Calling the waiting period a "cooling off" period feels good, but ultimately, it's just a talking point. The relationship between a mandated waiting period and gun crimes has been studied by groups ranging from the American Medical Association to the University of Chicago Law School. Study after study has shown that a waiting period hasn't made any difference in overall gun crimes, homicides or suicides. There is even some evidence that it may actually increase gun crime.
The fact is that if someone is going to commit a violent crime, that person is going to find a way to do it with or without a handgun. Knives, rifles, hatchets (all of which have been used recently in violent crimes) are available without a waiting period or a background check.
I was a police officer in Racine in 1976, when the current waiting period was enacted, and I remember what it was like. If we got a request, we searched large file cabinets of 3x5 index cards, hoping the name was filed alphabetically and correctly. If an arrest record was found, we would go to another room of file cabinets and pull a report to get further information. And that was only for the arrests in our city. Arrests in another jurisdiction such as Union Grove or Caledonia, wouldn't be available to us or the state. In those days, a background check might take a minimum of 48 hours.
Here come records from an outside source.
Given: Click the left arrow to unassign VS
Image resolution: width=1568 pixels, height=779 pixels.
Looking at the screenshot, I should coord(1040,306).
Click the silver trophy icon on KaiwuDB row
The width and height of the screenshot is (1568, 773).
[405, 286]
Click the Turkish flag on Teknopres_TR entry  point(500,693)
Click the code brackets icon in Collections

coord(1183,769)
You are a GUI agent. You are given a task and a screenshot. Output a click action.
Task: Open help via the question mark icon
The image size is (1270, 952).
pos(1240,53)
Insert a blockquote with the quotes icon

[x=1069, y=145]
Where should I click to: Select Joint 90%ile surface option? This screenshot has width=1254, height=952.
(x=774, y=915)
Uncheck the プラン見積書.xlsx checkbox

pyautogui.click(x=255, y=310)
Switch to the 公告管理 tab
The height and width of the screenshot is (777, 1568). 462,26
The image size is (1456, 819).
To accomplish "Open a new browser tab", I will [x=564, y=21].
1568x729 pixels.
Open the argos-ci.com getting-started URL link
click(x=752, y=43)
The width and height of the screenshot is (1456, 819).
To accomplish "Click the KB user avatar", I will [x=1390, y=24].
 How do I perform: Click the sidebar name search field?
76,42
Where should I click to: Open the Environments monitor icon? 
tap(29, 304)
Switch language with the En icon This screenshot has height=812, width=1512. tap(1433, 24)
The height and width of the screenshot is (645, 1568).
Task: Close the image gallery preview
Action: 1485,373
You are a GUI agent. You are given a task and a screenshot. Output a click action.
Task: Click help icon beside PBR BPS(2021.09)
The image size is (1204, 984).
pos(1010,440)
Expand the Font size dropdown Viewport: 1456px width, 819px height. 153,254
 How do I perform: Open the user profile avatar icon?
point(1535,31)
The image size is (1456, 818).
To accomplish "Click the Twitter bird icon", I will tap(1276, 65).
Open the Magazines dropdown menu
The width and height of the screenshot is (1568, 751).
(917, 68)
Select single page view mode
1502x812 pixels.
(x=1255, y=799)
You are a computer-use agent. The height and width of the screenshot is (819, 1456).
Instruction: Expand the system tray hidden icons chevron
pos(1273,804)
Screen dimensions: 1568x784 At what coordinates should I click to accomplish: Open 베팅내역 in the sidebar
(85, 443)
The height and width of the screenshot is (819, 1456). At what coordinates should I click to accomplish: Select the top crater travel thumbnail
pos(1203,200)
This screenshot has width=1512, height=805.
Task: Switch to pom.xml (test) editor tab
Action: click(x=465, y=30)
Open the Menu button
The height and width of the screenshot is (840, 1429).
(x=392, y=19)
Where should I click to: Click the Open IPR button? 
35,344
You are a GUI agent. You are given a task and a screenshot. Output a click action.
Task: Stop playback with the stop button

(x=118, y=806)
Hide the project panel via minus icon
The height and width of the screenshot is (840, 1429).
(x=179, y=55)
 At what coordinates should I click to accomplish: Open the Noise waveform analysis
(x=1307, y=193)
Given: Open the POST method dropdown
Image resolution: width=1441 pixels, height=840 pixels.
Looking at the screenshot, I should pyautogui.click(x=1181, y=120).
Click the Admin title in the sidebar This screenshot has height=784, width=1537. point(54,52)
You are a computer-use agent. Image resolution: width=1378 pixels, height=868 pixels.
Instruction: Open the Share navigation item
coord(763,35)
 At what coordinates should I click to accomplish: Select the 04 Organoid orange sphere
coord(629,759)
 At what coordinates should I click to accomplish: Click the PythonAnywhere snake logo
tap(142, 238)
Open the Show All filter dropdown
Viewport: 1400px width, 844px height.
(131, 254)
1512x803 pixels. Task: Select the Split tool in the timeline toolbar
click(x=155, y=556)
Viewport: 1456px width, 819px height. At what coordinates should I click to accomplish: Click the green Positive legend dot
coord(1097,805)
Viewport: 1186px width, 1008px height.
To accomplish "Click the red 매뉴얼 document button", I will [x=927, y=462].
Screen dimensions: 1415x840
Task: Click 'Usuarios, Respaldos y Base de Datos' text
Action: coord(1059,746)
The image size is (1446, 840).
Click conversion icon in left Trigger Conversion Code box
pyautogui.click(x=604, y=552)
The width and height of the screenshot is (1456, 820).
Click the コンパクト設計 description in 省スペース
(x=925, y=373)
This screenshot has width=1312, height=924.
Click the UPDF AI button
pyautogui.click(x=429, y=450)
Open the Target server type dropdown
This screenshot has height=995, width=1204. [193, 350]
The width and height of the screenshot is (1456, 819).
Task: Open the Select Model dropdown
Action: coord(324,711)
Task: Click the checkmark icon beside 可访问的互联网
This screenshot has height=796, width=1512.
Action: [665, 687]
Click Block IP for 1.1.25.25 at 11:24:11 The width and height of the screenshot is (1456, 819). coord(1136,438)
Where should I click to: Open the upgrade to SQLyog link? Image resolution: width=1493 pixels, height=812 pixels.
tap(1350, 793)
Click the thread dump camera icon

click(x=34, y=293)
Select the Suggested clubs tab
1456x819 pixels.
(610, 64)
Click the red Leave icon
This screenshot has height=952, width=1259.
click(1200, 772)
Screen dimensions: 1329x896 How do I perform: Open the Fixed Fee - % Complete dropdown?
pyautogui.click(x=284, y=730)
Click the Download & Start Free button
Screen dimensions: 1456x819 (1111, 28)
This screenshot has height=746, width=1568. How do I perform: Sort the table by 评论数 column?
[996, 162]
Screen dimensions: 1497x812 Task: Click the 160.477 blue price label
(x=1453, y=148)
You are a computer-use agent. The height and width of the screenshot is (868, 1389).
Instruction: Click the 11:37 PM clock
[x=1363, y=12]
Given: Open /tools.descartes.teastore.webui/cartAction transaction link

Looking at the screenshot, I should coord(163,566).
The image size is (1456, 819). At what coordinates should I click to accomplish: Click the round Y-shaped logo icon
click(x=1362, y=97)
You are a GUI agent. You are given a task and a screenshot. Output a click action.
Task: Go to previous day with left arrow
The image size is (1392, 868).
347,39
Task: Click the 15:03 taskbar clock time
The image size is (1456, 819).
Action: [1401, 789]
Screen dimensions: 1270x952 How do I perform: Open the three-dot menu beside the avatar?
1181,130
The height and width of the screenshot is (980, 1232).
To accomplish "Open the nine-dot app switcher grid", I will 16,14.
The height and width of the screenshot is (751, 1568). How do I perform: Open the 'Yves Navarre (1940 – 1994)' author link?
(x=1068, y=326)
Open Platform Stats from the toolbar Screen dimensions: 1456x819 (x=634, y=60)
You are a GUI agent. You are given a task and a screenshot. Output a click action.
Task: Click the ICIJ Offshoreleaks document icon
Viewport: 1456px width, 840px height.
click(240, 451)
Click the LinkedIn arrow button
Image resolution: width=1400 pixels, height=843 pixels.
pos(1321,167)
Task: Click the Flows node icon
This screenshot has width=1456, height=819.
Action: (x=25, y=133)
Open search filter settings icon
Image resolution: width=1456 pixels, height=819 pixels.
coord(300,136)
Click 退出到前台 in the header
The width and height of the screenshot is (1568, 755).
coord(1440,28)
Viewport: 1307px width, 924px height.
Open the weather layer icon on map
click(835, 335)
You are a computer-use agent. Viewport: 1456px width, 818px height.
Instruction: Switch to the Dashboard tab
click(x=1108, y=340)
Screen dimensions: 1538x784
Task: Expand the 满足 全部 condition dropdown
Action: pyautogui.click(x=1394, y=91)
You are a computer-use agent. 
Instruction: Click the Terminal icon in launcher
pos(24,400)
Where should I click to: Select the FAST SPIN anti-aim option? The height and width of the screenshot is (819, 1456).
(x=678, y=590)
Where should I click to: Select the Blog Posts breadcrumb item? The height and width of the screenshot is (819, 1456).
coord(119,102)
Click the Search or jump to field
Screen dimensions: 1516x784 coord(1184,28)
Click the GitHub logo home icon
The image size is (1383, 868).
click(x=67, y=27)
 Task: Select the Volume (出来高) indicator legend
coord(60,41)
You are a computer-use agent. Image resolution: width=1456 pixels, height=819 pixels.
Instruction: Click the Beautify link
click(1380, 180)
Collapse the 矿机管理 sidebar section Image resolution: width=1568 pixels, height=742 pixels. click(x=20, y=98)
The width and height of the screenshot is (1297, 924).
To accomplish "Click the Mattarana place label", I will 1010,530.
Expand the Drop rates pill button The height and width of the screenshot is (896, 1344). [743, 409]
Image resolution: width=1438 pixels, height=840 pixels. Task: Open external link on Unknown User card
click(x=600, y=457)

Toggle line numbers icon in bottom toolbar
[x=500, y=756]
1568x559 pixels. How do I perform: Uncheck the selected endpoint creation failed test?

In 1976, 48 hours made sense.
Compare those file cabinets to the sharing between communities today. When a background check is started now, 11 different datasites with dozens of different databases are searched with the click of a button. Virtually everything is checked nationwide: domestic abuse restraining orders, mental health adjudications, warrants, Division of Motor Vehicles records and CCAP to name just a few. If something is flagged, records are pulled and more information is gathered. The Department of Justice has five days to approve or deny. And if for some reason a firearm is handed over before the background check is completed, the Justice Department contacts both the local police department and ATF to recover the weapon. Law enforcement is committed to keeping guns out of the hands of criminals and those who can't possess them.
In virtually every recent case of gun violence in Milwaukee, the wrongdoer was breaking the law — including the hit-and-run case cited. Those guns weren't purchased legally. Those guns weren't possessed legally. The guns weren't transferred to the wrongdoer legally. Stricter gun laws would have meant only more laws broken, they wouldn't have stopped the crimes.
Unfortunately, the judicial system in Milwaukee doesn't seem to prioritize gun crimes. The mayor has chosen to not fund 200 police officers the city needs, but did fund a streetcar. Even if the police made arrests, Milwaukee has a district attorney who doesn't prosecute nearly half of all gun possession crimes. Even if the district attorney would prosecute, the judges in Milwaukee seem to follow a catch-and-release policy of not locking up violent criminals possessing guns.
Legal firearm owners and potential victims of crimes across the state shouldn't be punished for the failure of Milwaukee's judicial system. And they don't need more hurdles to own a firearm. Stricter gun laws are not the answer to solving violent crime in Milwaukee. Enforcement of the current laws would be a good start.